Ausgehend hiervon verweist der Senat die Sache an das Verwaltungsgericht zurück. Nach Aktenlage bedarf es zur Beantwortung der entscheidungserheblichen Frage, ob die tatbestandlichen Voraussetzungen für die Erteilung einer Aufenthaltserlaubnis nach § 25 Abs. 3 AufenthG in Verbindung mit § 60 Abs. 7 AufenthG vorliegen, einer vom Verwaltungsgericht bisher nicht vorgenommenen weiteren Aufklärung und umfassenden Würdigung des Sachverhalts. Diese ist auch nicht ausnahmsweise deshalb entbehrlich, weil eine gemäß § 42 Satz 1 AsylG den Beklagten als Ausländerbehörde bindende negative Feststellung des Bundesamts zu dem zielstaatsbezogenen Abschiebungsverbot aus § 60 Abs. 7 Satz 1 AufenthG bzw. § 53 Abs. 6 AuslG 1990 besteht, die zugunsten der Klägerin nur im Wege eines Asylfolgeantrags (§ 71 Abs. 1 AsylG) oder eines isolierten Folgeschutzgesuchs geändert werden könnte. Denn ein solcher Fall liegt hier, wie ausgeführt, nicht vor. Vielmehr existieren lediglich ausländerbehördliche Bescheide des Beklagten vom 22. April 2005 (Versagung einer humanitären Aufenthaltserlaubnis, Blatt 52 ff. der Beiakte 1/I) sowie vom 13. November 2006 (negative Feststellung zu § 60 Abs. 7 Satz 1 AufenthG und Versagung einer Aufenthaltserlaubnis nach § 25 Abs. 3 AufenthG, Blatt 173 ff. der Beiakte 1/I), die aufgrund des rechtskräftig gewordenen klageabweisenden Urteils des Verwaltungsgerichts Braunschweig vom 28. August 2008 - 4 A 28/06 - (Blatt 349 ff. der Beiakte 1/II) bestandskräftig geworden waren und auf die sich der streitgegenständliche Wiederaufgreifensantrag der Klägerin vom 10. März 2011 bezieht. Mit Blick darauf, dass es danach derzeit noch an der Entscheidungsreife fehlt und in Anbetracht der Aufgabenverteilung zwischen der zugangsbeschränkten Berufungsinstanz und der vor Ort befindlichen Eingangsinstanz hält der Senat eine Zurückverweisung für angemessen. Außerdem steht den Beteiligten nach einer Zurückverweisung und Entscheidung durch das Verwaltungsgericht bei Vorliegen der Voraussetzungen des § 124 Abs. 2 VwGO eine weitere Tatsacheninstanz zur Verfügung. Eine Verkürzung des Rechtswegs wird so vermieden.
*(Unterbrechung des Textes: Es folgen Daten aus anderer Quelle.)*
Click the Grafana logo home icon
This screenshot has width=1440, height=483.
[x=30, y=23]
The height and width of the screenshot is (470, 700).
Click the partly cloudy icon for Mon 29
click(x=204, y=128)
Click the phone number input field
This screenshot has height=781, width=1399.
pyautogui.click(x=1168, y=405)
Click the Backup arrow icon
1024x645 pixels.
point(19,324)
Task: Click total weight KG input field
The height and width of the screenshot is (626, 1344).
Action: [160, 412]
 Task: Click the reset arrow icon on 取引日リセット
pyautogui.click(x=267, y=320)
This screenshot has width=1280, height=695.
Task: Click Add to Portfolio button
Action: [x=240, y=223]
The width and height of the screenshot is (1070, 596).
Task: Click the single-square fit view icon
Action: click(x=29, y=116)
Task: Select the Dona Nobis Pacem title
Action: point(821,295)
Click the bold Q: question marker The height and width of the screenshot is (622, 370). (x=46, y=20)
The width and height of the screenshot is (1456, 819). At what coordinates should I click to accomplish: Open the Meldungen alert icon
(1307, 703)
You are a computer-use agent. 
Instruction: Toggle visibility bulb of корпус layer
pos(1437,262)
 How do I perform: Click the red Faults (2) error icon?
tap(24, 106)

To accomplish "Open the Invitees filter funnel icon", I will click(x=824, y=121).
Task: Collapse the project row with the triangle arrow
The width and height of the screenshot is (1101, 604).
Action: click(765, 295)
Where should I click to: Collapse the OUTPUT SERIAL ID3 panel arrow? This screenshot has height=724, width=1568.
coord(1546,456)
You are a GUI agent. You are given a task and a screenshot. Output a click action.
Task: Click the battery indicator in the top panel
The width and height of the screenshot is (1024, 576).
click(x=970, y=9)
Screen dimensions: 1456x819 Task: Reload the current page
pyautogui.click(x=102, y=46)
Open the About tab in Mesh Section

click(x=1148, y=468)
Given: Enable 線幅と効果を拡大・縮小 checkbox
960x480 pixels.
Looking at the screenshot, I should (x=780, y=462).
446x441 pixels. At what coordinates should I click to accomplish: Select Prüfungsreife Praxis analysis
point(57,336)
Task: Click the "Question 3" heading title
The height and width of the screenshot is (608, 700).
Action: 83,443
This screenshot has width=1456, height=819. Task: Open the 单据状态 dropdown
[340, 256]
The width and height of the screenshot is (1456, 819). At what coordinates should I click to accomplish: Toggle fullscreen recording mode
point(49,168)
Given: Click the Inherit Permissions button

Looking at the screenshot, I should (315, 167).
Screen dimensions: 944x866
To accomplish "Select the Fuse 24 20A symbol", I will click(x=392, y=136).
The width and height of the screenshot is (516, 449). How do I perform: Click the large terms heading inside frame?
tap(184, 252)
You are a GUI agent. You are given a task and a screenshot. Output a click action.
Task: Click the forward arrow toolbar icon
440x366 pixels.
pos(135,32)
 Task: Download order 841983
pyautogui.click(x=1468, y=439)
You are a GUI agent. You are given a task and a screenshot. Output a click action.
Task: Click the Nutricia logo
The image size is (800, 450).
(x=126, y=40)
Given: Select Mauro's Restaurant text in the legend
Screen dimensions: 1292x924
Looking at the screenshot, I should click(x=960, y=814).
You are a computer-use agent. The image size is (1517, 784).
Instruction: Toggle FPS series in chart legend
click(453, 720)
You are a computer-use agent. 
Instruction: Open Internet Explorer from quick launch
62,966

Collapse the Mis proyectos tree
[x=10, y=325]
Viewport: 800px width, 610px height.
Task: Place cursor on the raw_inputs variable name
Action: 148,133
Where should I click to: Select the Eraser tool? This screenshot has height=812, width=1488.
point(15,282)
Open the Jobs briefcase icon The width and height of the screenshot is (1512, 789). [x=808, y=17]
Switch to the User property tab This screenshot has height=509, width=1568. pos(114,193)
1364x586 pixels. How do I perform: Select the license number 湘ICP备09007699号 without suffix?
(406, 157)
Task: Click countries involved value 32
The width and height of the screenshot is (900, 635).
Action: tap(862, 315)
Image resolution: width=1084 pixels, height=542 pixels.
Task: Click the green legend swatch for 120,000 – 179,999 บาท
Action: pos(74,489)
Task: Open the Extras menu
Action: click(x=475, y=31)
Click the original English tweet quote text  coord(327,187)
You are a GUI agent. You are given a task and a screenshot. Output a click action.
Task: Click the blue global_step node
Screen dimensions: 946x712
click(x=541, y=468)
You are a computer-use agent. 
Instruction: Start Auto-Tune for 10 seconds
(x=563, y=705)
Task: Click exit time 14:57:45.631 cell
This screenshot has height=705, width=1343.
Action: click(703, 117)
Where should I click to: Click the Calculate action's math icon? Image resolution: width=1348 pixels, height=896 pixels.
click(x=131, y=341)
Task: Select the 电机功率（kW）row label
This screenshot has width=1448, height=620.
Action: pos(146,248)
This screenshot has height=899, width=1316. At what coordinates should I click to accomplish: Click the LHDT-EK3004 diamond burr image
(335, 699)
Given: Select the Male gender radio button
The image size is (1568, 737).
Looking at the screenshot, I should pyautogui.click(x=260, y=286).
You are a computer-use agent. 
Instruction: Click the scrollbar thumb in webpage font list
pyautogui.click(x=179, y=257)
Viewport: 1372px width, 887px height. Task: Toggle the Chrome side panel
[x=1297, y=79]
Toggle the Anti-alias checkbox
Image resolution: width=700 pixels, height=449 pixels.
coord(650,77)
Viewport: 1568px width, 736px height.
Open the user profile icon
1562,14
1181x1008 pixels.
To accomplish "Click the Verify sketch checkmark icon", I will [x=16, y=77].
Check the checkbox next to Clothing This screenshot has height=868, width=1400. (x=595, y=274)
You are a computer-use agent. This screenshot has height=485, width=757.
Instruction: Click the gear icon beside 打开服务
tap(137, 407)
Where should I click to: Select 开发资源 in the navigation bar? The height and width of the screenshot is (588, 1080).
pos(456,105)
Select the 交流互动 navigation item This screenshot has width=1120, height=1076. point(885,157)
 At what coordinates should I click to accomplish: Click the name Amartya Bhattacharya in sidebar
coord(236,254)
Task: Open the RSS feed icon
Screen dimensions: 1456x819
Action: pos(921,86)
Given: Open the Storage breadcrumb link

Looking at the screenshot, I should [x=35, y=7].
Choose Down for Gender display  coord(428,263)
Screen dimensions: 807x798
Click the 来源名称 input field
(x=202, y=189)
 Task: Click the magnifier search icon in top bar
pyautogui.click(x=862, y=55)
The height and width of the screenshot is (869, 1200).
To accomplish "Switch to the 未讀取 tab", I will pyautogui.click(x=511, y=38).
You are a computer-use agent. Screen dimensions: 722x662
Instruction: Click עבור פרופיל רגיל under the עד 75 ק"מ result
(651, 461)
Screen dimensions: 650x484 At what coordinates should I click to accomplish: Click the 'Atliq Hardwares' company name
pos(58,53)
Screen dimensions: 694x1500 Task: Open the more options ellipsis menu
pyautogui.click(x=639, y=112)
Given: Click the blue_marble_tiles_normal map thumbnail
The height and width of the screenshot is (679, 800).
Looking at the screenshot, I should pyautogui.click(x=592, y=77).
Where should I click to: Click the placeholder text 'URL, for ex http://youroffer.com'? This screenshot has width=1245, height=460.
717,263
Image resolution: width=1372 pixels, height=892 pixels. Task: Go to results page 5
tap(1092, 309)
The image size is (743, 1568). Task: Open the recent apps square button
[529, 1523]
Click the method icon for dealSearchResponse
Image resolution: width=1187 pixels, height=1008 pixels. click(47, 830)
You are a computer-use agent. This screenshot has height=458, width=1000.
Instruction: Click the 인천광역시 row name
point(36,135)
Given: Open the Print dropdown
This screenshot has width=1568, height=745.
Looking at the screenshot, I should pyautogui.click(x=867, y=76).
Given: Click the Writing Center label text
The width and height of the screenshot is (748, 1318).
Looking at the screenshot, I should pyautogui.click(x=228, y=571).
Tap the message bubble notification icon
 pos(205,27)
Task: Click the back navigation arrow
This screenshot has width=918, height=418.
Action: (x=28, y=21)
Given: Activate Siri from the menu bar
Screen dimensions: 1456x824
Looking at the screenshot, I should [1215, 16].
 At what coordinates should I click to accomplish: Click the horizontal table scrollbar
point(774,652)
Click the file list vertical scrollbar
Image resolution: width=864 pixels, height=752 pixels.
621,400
Mit der Zurückverweisung der Sache wird die erste Instanz mit Rechtskraft dieser Entscheidung erneut eröffnet. Das Verfahren wird dort mit der in § 130 Abs. 3 VwGO vorgeschriebenen Bindungswirkung fortgesetzt.
Die Entscheidung über die Kosten ist der Endentscheidung vorzubehalten (vgl. VGH Baden-Württemberg, Beschl. v. 17.12.2002 - 11 S 1442/02 -, NVwZ-RR 2003, 532, 534 m.w.N.).
Gründe für die Zulassung der Revision gemäß § 132 Abs. 2 VwGO liegen nicht vor.
Der Streitwert des zweitinstanzlichen Verfahrens wird auf 5.000 EUR festgesetzt (§§ 47 Abs. 1, 52 Abs. 1 GKG und Nr. 8.1 des Streitwertkatalogs für die Verwaltungsgerichtsbarkeit).
Der Beschluss ist unanfechtbar (§ 68 Abs. 1 Satz 5 in Verbindung mit § 66 Abs. 3 Satz 3 GKG).